In order to overcome this disadvantage, it has been provided in a further development of the construction described above, to provide a pipe piece between the outlet opening of the container and the distributing hose. A motor-driven screw is mounted in this pipe piece. The motor for driving the screw is attached to the container or the support frame for the container. The axial length of the screw is slightly greater than axial length of the pipe piece. Fastened to the upper rim of the container is a crossbeam located in the diameter plane of the container, wherein the motor for the screw is flanged to the middle portion of the crossbeam. The drive shaft extends concentrically through the container. The pipe piece is alignment with the vertical center axis of the container. In this construction known from AT 399 010 B, the flow of the concrete out of the container is controlled by means of the screw. However, this requires that the concrete has a sufficiently firm consistency. If a relatively liquid concrete is being processed, the screw is not sufficient for holding this thin, flowable concrete back reliably.
In order to overcome this disadvantage, it has already been proposed in DD 146 985 A to arrange a closing mechanism underneath the outlet opening.

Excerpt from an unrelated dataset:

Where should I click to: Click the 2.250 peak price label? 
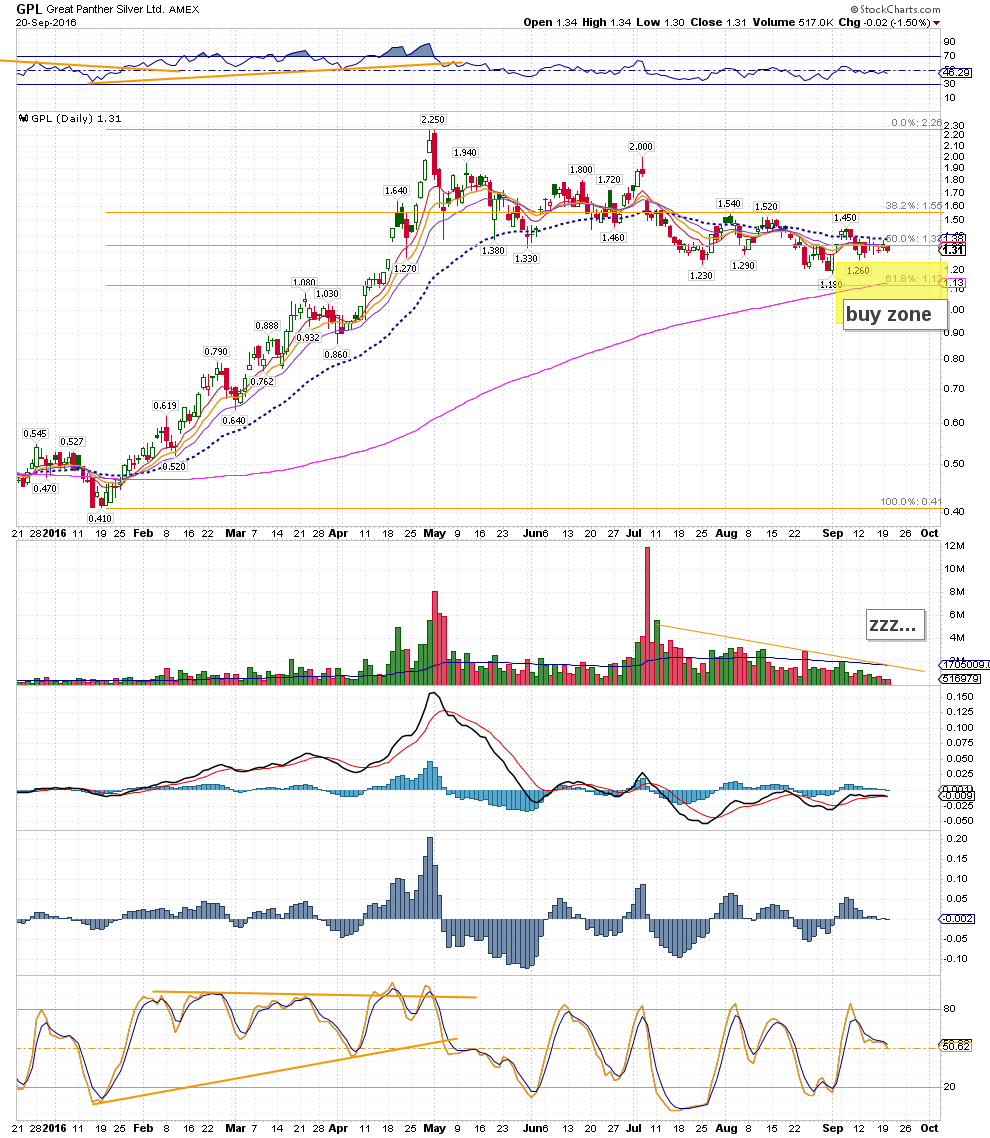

This closing mechanism is composed of elastic sealing members arranged at the longitudinal sides of the outlet opening and an elastic closing sheet stretched from one narrow side to the other narrow side of the opening, wherein the closing sheet is attached to one narrow side and to a roller. The roller has on both sides thereof gears connected to drive shafts, wherein hand wheels are mounted on the drive shafts. The gears engage in racks, wherein compressive rack springs are mounted in the extensions of the racks. These compressive rack springs are arranged in bearing rails, wherein rollers are arranged in the bearing rails underneath the racks. The bearing rails rest on compressive bearing rail springs in the housing, wherein the compressive bearing rail springs are fastened to the middle stiffening plane of the frame. A funnel with the hose is located underneath the closing mechanism. This closing mechanism is not only of complicated construction, it is also susceptible to trouble to a significant extent because the gears and racks constitute an open gear system which very easily becomes dirty and is blocked under the conditions existing at a construction site.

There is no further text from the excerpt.